Abstract

Extra-Mediterranean glacial refugia of thermophilic biota, in particular in northern latitudes, are controversial. In the present study we provide genetic evidence for extra-Mediterranean refugia in two species of grass snake. The refuge of a widely distributed western European lineage of the barred grass snake (Natrix helvetica) was most likely located in southern France, outside the classical refuges in the southern European peninsulas. One genetic lineage of the common grass snake (N. natrix), distributed in Scandinavia, Central Europe and the Balkan Peninsula, had two distinct glacial refuges. We show that one was located in the southern Balkan Peninsula. However, Central Europe and Scandinavia were not colonized from there, but from a second refuge in Central Europe. This refuge was located in between the northern ice sheet and the Alpine glaciers of the last glaciation and most likely in a permafrost region. Another co-distributed genetic lineage of N. natrix, now massively hybridizing with the aforementioned lineage, survived the last glaciation in a structured refuge in the southern Balkan Peninsula, according to the idea of ‘refugia-within-refugia’. It reached Central Europe only very recently. This study reports for the first time the glacial survival of a thermophilic egg-laying reptile species in Central Europe.

Highlights

  • Climatic oscillations in the Pleistocene induced large-scale range shifts of many animal and plant species all over the world[1]

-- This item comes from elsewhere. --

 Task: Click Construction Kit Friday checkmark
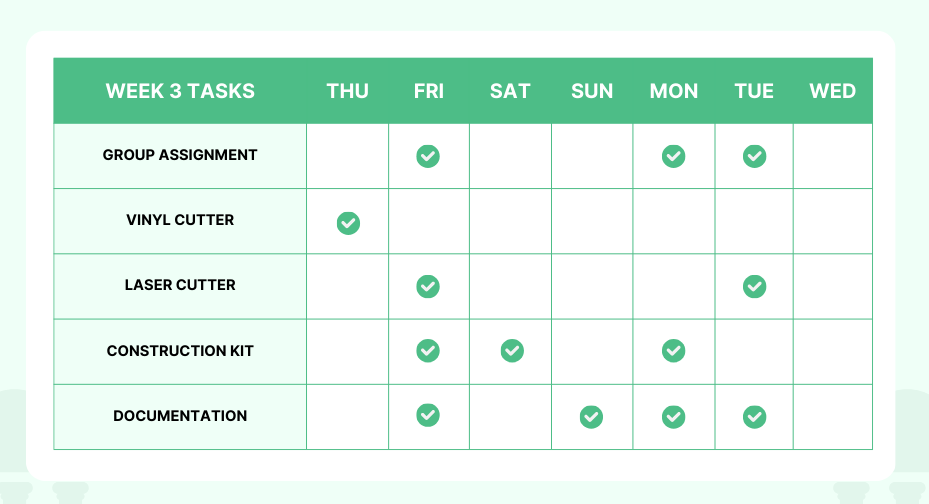428,350
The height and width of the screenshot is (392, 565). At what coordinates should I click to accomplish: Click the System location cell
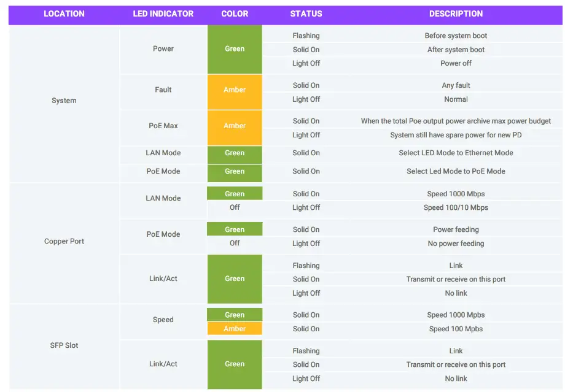pos(64,101)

  • Our analyses of genetic diversities of mitochondrial DNA (mtDNA) suggest for the blue lineage of the barred grass snake (Natrix helvetica) and the red lineage of the common grass snake (N. natrix) glacial refugia in the south, close to the Mediterranean Sea or inland of the southern Balkan Peninsula

  • Such refugia are thought to be located in the southern peninsulas[1,4,5,34,35,36,37]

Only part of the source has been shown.